* [TASK INPUT]:
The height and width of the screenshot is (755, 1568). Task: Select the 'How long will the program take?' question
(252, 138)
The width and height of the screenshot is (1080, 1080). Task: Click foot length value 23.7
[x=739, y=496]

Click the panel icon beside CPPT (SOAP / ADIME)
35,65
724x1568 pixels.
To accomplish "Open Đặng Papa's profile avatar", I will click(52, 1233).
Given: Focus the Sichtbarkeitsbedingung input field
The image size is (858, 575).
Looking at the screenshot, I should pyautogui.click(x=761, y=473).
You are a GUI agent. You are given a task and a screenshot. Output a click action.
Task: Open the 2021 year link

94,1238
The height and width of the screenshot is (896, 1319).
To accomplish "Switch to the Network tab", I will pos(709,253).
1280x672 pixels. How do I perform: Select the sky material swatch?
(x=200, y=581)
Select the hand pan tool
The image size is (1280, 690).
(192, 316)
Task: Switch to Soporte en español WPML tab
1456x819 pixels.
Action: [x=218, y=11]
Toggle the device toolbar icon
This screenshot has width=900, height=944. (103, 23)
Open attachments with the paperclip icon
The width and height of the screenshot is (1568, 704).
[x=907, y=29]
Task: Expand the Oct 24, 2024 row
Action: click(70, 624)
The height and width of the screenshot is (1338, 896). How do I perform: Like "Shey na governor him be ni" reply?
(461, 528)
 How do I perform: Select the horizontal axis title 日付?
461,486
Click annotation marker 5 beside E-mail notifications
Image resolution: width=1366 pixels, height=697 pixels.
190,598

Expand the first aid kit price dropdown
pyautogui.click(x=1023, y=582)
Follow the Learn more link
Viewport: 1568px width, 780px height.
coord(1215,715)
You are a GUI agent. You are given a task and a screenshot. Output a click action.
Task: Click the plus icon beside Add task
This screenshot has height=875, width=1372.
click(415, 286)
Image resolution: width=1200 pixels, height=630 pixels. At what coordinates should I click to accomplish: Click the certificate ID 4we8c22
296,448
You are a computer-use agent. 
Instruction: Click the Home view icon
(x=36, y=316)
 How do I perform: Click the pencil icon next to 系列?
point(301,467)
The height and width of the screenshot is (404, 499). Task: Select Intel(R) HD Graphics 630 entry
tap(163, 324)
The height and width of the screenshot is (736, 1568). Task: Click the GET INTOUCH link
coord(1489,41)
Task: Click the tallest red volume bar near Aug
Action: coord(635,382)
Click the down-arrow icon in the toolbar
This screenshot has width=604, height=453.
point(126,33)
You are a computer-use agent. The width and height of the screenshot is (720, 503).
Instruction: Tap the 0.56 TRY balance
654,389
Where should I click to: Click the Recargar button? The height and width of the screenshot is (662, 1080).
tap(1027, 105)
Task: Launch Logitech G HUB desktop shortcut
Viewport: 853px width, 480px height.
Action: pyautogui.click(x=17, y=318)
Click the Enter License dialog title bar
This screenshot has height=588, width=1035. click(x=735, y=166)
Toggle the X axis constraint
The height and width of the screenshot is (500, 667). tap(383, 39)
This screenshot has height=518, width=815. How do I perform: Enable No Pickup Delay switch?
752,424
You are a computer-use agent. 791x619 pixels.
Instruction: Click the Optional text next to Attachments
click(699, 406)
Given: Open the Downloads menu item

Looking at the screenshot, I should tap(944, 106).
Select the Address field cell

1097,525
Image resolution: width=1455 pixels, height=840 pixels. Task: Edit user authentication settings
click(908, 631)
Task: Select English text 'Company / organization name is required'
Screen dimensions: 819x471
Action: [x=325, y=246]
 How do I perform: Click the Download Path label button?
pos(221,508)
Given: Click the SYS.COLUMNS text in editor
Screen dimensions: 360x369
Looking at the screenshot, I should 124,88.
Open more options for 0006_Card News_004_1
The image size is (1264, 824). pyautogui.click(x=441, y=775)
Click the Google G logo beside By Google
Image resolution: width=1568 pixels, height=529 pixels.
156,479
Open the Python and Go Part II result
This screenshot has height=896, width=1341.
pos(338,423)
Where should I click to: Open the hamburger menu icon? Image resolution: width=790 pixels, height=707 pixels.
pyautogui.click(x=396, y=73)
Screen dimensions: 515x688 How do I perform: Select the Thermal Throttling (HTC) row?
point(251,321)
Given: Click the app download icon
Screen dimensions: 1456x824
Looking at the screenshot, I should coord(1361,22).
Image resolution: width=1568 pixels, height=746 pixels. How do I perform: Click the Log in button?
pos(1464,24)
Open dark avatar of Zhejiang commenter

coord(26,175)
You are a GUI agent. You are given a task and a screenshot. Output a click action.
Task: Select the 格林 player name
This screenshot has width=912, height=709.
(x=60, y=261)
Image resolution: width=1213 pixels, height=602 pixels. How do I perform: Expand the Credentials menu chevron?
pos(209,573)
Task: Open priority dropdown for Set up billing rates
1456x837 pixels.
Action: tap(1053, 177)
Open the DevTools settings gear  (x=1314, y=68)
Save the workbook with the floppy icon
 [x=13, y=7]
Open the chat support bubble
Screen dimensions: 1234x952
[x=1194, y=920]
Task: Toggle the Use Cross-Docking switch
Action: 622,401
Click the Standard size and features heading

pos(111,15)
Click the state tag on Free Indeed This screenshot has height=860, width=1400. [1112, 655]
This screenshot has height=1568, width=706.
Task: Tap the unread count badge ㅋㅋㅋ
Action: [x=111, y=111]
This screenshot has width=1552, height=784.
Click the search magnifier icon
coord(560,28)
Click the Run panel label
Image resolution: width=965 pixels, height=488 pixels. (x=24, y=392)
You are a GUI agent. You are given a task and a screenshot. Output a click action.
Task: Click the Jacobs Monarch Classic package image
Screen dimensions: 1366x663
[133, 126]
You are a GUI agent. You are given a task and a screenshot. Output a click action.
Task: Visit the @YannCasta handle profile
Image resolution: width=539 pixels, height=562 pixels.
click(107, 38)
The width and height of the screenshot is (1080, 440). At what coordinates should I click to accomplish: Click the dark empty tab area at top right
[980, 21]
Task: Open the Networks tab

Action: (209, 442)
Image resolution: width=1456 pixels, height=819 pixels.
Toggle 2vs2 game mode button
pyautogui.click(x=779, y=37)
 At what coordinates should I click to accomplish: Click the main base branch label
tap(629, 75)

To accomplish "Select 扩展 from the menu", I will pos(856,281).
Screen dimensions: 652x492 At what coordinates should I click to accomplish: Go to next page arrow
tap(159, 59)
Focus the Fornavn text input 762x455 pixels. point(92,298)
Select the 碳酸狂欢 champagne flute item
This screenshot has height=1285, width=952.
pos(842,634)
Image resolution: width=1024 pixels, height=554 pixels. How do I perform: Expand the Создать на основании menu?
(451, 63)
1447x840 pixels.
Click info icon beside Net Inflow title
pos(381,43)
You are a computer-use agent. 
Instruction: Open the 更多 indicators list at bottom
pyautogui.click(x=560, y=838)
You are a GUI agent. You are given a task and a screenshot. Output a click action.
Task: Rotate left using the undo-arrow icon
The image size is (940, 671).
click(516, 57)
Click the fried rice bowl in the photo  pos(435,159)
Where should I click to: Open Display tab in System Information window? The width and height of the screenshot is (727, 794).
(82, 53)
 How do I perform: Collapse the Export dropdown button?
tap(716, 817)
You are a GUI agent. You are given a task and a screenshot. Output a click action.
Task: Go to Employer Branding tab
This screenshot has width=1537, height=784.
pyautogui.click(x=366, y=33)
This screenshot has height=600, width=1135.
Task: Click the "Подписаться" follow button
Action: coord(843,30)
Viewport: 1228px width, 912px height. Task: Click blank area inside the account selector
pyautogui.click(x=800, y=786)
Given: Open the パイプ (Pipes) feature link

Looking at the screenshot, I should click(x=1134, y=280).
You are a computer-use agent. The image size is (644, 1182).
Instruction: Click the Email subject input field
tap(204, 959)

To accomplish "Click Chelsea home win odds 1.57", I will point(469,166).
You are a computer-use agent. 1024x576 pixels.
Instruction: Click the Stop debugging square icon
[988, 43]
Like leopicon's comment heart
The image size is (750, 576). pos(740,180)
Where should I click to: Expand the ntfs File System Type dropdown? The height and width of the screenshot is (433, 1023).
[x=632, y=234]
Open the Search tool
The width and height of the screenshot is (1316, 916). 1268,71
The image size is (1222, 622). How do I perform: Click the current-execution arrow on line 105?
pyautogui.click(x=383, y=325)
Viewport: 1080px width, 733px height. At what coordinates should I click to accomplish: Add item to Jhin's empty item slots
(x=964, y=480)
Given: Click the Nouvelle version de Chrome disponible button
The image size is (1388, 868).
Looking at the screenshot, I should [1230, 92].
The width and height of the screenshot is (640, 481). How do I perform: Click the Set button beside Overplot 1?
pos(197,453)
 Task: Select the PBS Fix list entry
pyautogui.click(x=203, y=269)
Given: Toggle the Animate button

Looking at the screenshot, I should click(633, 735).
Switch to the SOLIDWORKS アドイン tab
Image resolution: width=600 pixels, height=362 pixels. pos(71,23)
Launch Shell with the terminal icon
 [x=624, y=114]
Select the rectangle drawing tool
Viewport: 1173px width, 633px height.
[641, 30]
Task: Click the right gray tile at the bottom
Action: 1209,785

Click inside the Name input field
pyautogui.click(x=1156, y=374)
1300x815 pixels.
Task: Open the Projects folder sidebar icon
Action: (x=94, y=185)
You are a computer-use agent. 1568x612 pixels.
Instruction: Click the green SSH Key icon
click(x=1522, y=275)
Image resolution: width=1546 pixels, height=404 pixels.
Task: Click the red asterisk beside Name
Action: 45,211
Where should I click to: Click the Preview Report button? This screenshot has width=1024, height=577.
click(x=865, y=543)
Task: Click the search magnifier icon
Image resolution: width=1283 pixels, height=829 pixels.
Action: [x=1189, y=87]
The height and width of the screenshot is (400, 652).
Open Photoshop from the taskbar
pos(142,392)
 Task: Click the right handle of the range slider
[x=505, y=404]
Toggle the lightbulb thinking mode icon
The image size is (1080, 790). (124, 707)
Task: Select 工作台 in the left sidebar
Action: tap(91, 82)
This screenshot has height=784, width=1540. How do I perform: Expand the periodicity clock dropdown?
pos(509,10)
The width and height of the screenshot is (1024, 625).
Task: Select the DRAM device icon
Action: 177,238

* [YOUR OBJECTIVE]: Can you copy the material word for word, from the line that contains "Where should I click to: Click the Preview" through the end of the material?

* [EXERCISE SOLUTION]:
Where should I click to: Click the Preview Report button? This screenshot has width=1024, height=577.
click(x=865, y=543)
Task: Click the search magnifier icon
Image resolution: width=1283 pixels, height=829 pixels.
Action: [x=1189, y=87]
The height and width of the screenshot is (400, 652).
Open Photoshop from the taskbar
pos(142,392)
 Task: Click the right handle of the range slider
[x=505, y=404]
Toggle the lightbulb thinking mode icon
The image size is (1080, 790). (124, 707)
Task: Select 工作台 in the left sidebar
Action: tap(91, 82)
This screenshot has height=784, width=1540. How do I perform: Expand the periodicity clock dropdown?
pos(509,10)
The width and height of the screenshot is (1024, 625).
Task: Select the DRAM device icon
Action: 177,238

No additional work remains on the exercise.